O-O-O-O-O-O-O
content addressed persistent data structures. The graph is the primary representation. Vertex, edge and property data are fixed size records stored in logical byte arrays. Property values are stored as variable size records in a logical byte array. Internal references are offsets in the logical byte array. The logical byte arrays are partitioned in data blocks using content defined chunking. The data blocks are uniquely identified w/ cryptographic hashes ie. content identifiers. Each individual version of the data structure is uniquely identified w/ a cryptographic hash - the root.
Storage Format
Neo4j inspired index-free adjacency. Vertices, edges and properties are stored in distinct, single category, byte arrays. The records are having fixed size. The records are identified by their offset in the byte array. References are merely pointers to byte array offsets. The (property) values are stored as variable size records in a dedicated byte array. The (property) value records are identified and referenced by their offset and the corresponding byte length in the byte array. Both vertices and edges can have properties.
Vertex Binary Format
Vertices are stored as fixed size records of 25 bytes. First 4 bytes represent the vertex identity and corresponds to the offset in the byte array storage. The next 5 bytes describe the vertex type. First byte of the 5 byte sequence is a marker for existence of the type specification. Can store additional flags in the future. The next 5 bytes represent a reference to the first edge in the edge list associated with the vertex. The next 5 bytes represent a reference to the first property in the property list associated with the vertex. Last byte describes the record status, such created
, modified
or deleted
.
Edge Binary Format
Edges are stored in a doubly-linked list as fixed size records of 32 bytes. First 4 bytes represent the edge identity and corresponds to the offset in the byte array storage. The next 5 bytes describe the edge type. The next 5 bytes represent a reference to the source vertex. The next 5 bytes represent a reference to the target vertex. The next 5 bytes represent a reference to the previous edge in the edge list associated with the source vertex.

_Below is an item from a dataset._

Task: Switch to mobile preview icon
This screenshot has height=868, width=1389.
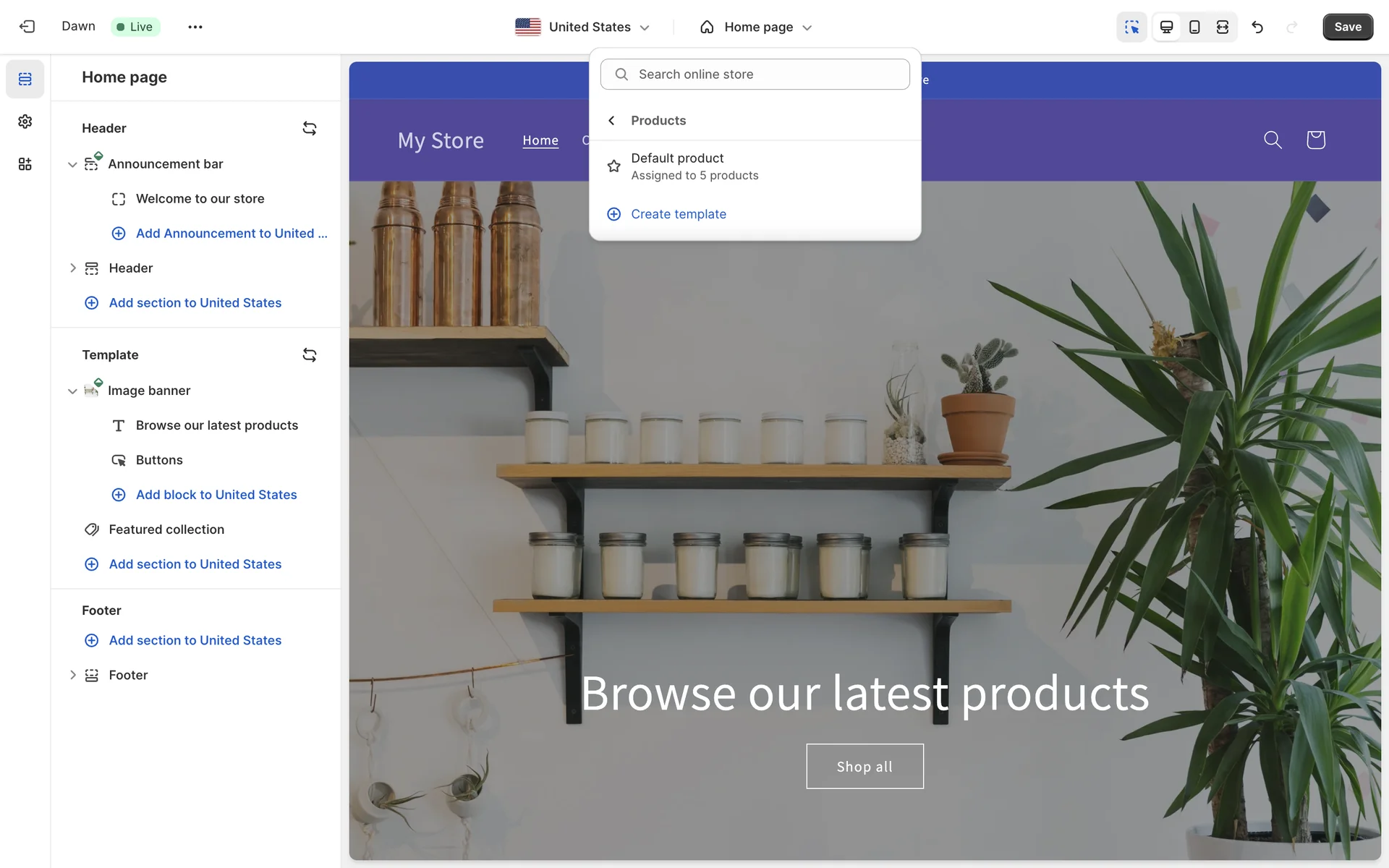Action: [1194, 27]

The next 5 bytes represent a reference to the next edge in the edge list associated with the source vertex. The next 5 bytes represent a reference to the previous edge in the edge list associated with the target vertex. The next 5 bytes represent a reference to the next edge in the edge list associated with the target vertex. The next 5 bytes represent a reference to the first property in the property list associated with the edge. Last byte describes the record status, such created
, modified
or deleted
.
Property Binary Format
Properties are stored as fixed size records of 32 bytes. First 4 bytes represent the property identity and corresponds to the offset in the byte array storage. The next 5 bytes describe the property type. The next 4 bytes are the property key. The next 5 bytes are the offset of the property value in the property value byte array. The next 4 bytes represent the byte length of the property value. The next 5 bytes represent a reference to the next property in a given property list. Last byte describes the record status, such created
, modified
or deleted
.
Byte Array Chunking
Network transfer efficiency is reached by partitioning the large byte arrays associated with vertices, edges, properties and property values into smaller chunks. It is also imperative that the chunking algorithm remains stable, which is generates identical chunks for contiguous unchanged data. At this stage, the graph library employs content-defined chunking for all underlying byte arrays, more specifically the FastCDC algorithm.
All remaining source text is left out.